L’Académie de médecine pour un déconfinement par région

Sécurité

L’Académie nationale de médecine prône un futur déconfinement par région, avec de strictes restrictions sur les déplacements et le maintien de mesures de « distanciation sociale », dans une recommandation reçue mardi 7 avril 2020.

Elle recommande ainsi que « la sortie du confinement soit décidée sur la base de la région et non par classe d’âge et que cette sortie ne soit autorisée que dans les régions dans lesquelles une décroissance nette du nombre des patients Covid-19 devant être hospitalisés et un retour des besoins de réanimation à l’état pré-épidémique sont observés ».

L’Académie souhaite que les habitants d’une région en déconfinement « ne soient pas autorisés à se rendre dans une région encore en situation de confinement » et prône « le maintien de l’interdiction des rassemblements (sauf cas exceptionnels…), le maintien des mesures barrières sanitaires, mais aussi leur renforcement par le port obligatoire d’un masque grand public anti-projection, fût-il de fabrication artisanale, dans l’espace public ».

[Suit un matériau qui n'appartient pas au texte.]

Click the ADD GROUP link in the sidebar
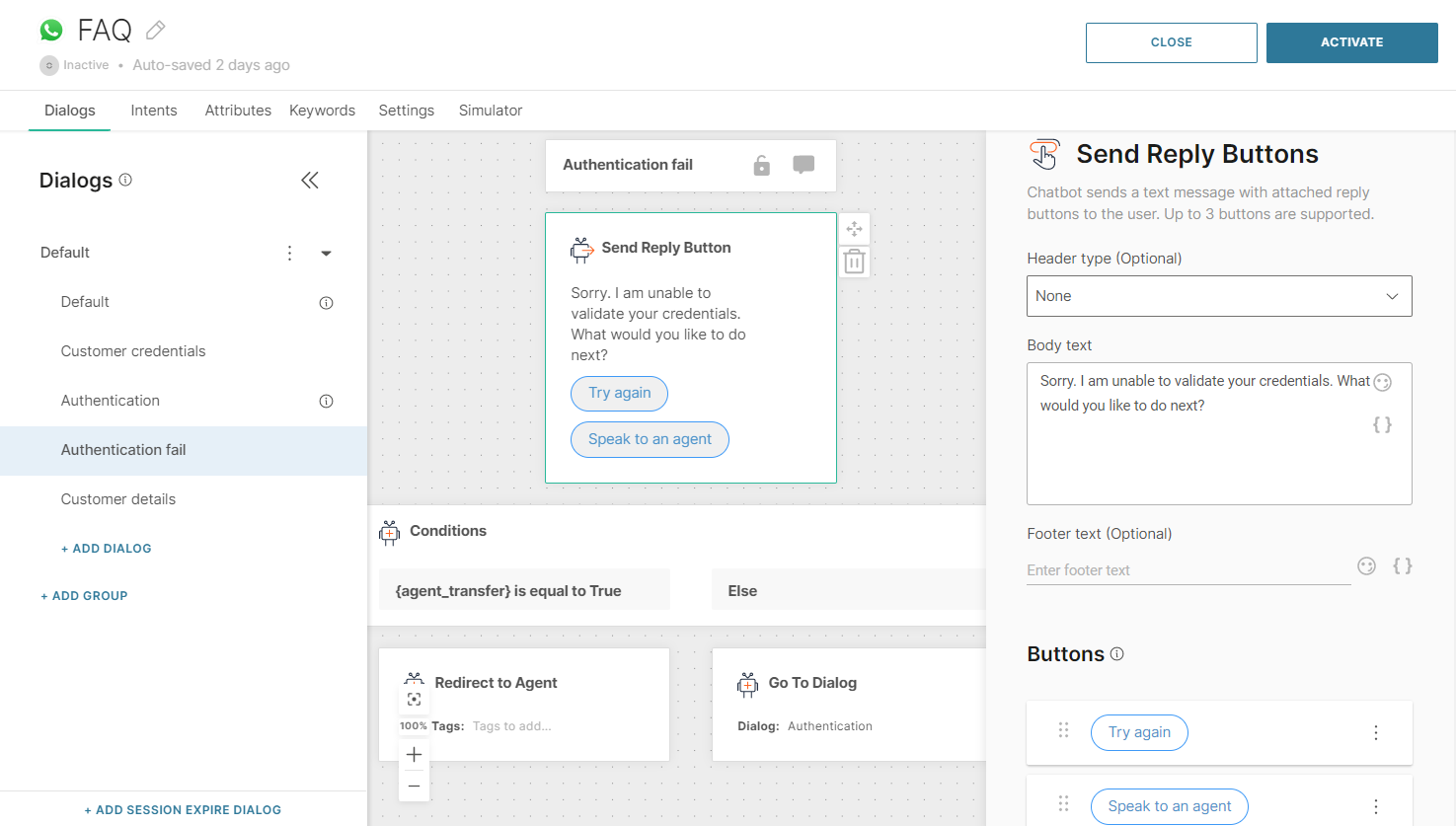pyautogui.click(x=84, y=595)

L’Académie avait déjà publié vendredi 3 avril 2020 une recommandation spécifique sur ce dernier point, souhaitant que le port d’un masque « grand public » ou « alternatif » aux masques médicaux, en pleine pénurie, soit rendu obligatoire pour les sorties pendant la période de confinement et lors de sa levée, jusqu’à la fin d’une période de 14 jours sans nouveau cas.

L’adoption de ces principes pour une sortie du confinement devrait selon cette instance permettre qu’elle « se fasse dans les meilleures conditions de prise en charge des cas graves dans les établissements de santé, de limitation de la propagation du virus, de reprise d’activités professionnelles et de compréhension par le public ».

Concernant les tests, l’Académie souhaite que « la décision sur la sortie du confinement ne soit pas fondée sur les résultats de tests biologiques individuels, dont la disponibilité et la fiabilité n’apparaissent pas assurées à brève échéance », mais que « les études de sérologie, qui doivent permettre de dire si quelqu’un a eu le Covid-19, à visée épidémiologique en population générale soient déclenchées au plus vite dans tout le pays sur une base régionale, en vue d’apprécier le risque de survenue d’une deuxième vague épidémique ».

Le confinement général de la population est pour l’instant en vigueur jusqu’au 15 avril 2020, mais devrait être prolongé. Le Premier ministre Édouard Philippe a évoqué différentes possibilités d’une future sortie de la mesure, notamment par régions ou tranches d’âge.